### [Exercise instructions]
Repeat exactly each line of the data provided below.

(Stored data entries)
━━━━━━━━━━━━━━━━
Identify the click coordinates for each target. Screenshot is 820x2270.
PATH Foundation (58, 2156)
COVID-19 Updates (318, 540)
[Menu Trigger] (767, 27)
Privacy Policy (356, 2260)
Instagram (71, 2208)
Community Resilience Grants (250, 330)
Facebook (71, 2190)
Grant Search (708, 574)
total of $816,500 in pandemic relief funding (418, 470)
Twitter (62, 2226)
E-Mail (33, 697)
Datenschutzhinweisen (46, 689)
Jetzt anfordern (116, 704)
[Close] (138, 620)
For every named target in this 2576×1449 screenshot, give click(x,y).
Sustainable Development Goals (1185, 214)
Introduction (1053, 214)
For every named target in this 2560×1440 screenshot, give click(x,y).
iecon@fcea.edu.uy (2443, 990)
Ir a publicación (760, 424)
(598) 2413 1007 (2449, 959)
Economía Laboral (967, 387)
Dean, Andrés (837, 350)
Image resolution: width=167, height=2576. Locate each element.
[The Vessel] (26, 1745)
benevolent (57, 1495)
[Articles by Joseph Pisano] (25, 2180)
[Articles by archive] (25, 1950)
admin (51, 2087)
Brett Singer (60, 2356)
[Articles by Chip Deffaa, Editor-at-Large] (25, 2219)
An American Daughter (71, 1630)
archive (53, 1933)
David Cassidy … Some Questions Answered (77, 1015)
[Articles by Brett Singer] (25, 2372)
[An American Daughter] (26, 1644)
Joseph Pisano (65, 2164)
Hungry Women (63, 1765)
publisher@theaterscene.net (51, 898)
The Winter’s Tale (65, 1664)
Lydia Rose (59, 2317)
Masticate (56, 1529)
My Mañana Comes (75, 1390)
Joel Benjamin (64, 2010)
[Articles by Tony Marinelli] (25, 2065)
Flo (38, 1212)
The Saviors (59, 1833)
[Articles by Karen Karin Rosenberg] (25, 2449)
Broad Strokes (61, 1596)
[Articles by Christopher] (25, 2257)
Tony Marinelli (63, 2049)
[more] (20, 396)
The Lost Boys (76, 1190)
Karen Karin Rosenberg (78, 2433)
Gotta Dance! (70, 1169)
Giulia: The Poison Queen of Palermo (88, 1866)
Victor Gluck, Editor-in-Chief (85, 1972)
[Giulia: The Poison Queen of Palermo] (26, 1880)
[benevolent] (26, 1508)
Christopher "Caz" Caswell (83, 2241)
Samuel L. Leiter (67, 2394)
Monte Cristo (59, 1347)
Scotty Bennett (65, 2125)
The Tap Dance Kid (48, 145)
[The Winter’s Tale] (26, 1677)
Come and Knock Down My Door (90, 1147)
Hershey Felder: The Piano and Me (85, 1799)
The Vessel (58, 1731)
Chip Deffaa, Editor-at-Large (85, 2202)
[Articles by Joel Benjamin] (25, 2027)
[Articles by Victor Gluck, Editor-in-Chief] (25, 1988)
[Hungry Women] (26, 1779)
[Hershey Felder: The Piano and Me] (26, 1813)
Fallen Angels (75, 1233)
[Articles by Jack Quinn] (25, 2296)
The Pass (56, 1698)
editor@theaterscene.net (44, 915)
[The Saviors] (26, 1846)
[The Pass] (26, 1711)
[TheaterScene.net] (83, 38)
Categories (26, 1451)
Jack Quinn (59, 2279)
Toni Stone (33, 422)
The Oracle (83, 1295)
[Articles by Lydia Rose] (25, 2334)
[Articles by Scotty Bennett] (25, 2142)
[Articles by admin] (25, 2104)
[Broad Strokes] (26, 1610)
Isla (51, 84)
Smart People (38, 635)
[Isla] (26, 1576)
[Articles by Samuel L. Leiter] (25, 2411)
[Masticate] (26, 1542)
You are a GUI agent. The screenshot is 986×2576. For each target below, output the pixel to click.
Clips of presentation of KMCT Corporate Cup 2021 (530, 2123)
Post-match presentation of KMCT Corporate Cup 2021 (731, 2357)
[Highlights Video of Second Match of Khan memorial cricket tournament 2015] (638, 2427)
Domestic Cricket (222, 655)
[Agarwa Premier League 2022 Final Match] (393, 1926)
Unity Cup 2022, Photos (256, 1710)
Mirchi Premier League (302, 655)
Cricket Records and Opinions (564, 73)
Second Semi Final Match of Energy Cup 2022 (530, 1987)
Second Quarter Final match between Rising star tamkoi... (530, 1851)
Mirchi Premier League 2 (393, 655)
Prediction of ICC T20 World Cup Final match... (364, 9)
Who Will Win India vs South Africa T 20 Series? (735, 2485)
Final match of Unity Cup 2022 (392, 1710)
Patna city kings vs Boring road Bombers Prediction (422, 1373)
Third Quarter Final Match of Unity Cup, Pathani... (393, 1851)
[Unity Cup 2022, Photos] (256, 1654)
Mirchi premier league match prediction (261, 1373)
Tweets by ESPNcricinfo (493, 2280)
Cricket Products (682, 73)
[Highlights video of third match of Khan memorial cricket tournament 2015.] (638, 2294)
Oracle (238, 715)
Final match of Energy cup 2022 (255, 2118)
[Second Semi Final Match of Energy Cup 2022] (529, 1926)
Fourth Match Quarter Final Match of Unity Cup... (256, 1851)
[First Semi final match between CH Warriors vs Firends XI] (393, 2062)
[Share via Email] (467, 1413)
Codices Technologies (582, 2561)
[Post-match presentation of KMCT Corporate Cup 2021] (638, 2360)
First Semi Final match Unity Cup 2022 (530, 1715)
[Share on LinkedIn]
━━━━━━━━━━━━━━━━
### [Solution below]
Identify the click coordinates for each target. Screenshot is 820x2270.
PATH Foundation (58, 2156)
COVID-19 Updates (318, 540)
[Menu Trigger] (767, 27)
Privacy Policy (356, 2260)
Instagram (71, 2208)
Community Resilience Grants (250, 330)
Facebook (71, 2190)
Grant Search (708, 574)
total of $816,500 in pandemic relief funding (418, 470)
Twitter (62, 2226)
E-Mail (33, 697)
Datenschutzhinweisen (46, 689)
Jetzt anfordern (116, 704)
[Close] (138, 620)
For every named target in this 2576×1449 screenshot, give click(x,y).
Sustainable Development Goals (1185, 214)
Introduction (1053, 214)
For every named target in this 2560×1440 screenshot, give click(x,y).
iecon@fcea.edu.uy (2443, 990)
Ir a publicación (760, 424)
(598) 2413 1007 (2449, 959)
Economía Laboral (967, 387)
Dean, Andrés (837, 350)
Image resolution: width=167, height=2576. Locate each element.
[The Vessel] (26, 1745)
benevolent (57, 1495)
[Articles by Joseph Pisano] (25, 2180)
[Articles by archive] (25, 1950)
admin (51, 2087)
Brett Singer (60, 2356)
[Articles by Chip Deffaa, Editor-at-Large] (25, 2219)
An American Daughter (71, 1630)
archive (53, 1933)
David Cassidy … Some Questions Answered (77, 1015)
[Articles by Brett Singer] (25, 2372)
[An American Daughter] (26, 1644)
Joseph Pisano (65, 2164)
Hungry Women (63, 1765)
publisher@theaterscene.net (51, 898)
The Winter’s Tale (65, 1664)
Lydia Rose (59, 2317)
Masticate (56, 1529)
My Mañana Comes (75, 1390)
Joel Benjamin (64, 2010)
[Articles by Tony Marinelli] (25, 2065)
Flo (38, 1212)
The Saviors (59, 1833)
[Articles by Karen Karin Rosenberg] (25, 2449)
Broad Strokes (61, 1596)
[Articles by Christopher] (25, 2257)
Tony Marinelli (63, 2049)
[more] (20, 396)
The Lost Boys (76, 1190)
Karen Karin Rosenberg (78, 2433)
Gotta Dance! (70, 1169)
Giulia: The Poison Queen of Palermo (88, 1866)
Victor Gluck, Editor-in-Chief (85, 1972)
[Giulia: The Poison Queen of Palermo] (26, 1880)
[benevolent] (26, 1508)
Christopher "Caz" Caswell (83, 2241)
Samuel L. Leiter (67, 2394)
Monte Cristo (59, 1347)
Scotty Bennett (65, 2125)
The Tap Dance Kid (48, 145)
[The Winter’s Tale] (26, 1677)
Come and Knock Down My Door (90, 1147)
Hershey Felder: The Piano and Me (85, 1799)
The Vessel (58, 1731)
Chip Deffaa, Editor-at-Large (85, 2202)
[Articles by Joel Benjamin] (25, 2027)
[Articles by Victor Gluck, Editor-in-Chief] (25, 1988)
[Hungry Women] (26, 1779)
[Hershey Felder: The Piano and Me] (26, 1813)
Fallen Angels (75, 1233)
[Articles by Jack Quinn] (25, 2296)
The Pass (56, 1698)
editor@theaterscene.net (44, 915)
[The Saviors] (26, 1846)
[The Pass] (26, 1711)
[TheaterScene.net] (83, 38)
Categories (26, 1451)
Jack Quinn (59, 2279)
Toni Stone (33, 422)
The Oracle (83, 1295)
[Articles by Lydia Rose] (25, 2334)
[Articles by Scotty Bennett] (25, 2142)
[Articles by admin] (25, 2104)
[Broad Strokes] (26, 1610)
Isla (51, 84)
Smart People (38, 635)
[Isla] (26, 1576)
[Articles by Samuel L. Leiter] (25, 2411)
[Masticate] (26, 1542)
You are a GUI agent. The screenshot is 986×2576. For each target below, output the pixel to click.
Clips of presentation of KMCT Corporate Cup 2021 (530, 2123)
Post-match presentation of KMCT Corporate Cup 2021 (731, 2357)
[Highlights Video of Second Match of Khan memorial cricket tournament 2015] (638, 2427)
Domestic Cricket (222, 655)
[Agarwa Premier League 2022 Final Match] (393, 1926)
Unity Cup 2022, Photos (256, 1710)
Mirchi Premier League (302, 655)
Cricket Records and Opinions (564, 73)
Second Semi Final Match of Energy Cup 2022 (530, 1987)
Second Quarter Final match between Rising star tamkoi... (530, 1851)
Mirchi Premier League 2 (393, 655)
Prediction of ICC T20 World Cup Final match... (364, 9)
Who Will Win India vs South Africa T 20 Series? (735, 2485)
Final match of Unity Cup 2022 (392, 1710)
Patna city kings vs Boring road Bombers Prediction (422, 1373)
Third Quarter Final Match of Unity Cup, Pathani... (393, 1851)
[Unity Cup 2022, Photos] (256, 1654)
Mirchi premier league match prediction (261, 1373)
Tweets by ESPNcricinfo (493, 2280)
Cricket Products (682, 73)
[Highlights video of third match of Khan memorial cricket tournament 2015.] (638, 2294)
Oracle (238, 715)
Final match of Energy cup 2022 (255, 2118)
[Second Semi Final Match of Energy Cup 2022] (529, 1926)
Fourth Match Quarter Final Match of Unity Cup... (256, 1851)
[First Semi final match between CH Warriors vs Firends XI] (393, 2062)
[Share via Email] (467, 1413)
Codices Technologies (582, 2561)
[Post-match presentation of KMCT Corporate Cup 2021] (638, 2360)
First Semi Final match Unity Cup 2022 (530, 1715)
[Share on LinkedIn]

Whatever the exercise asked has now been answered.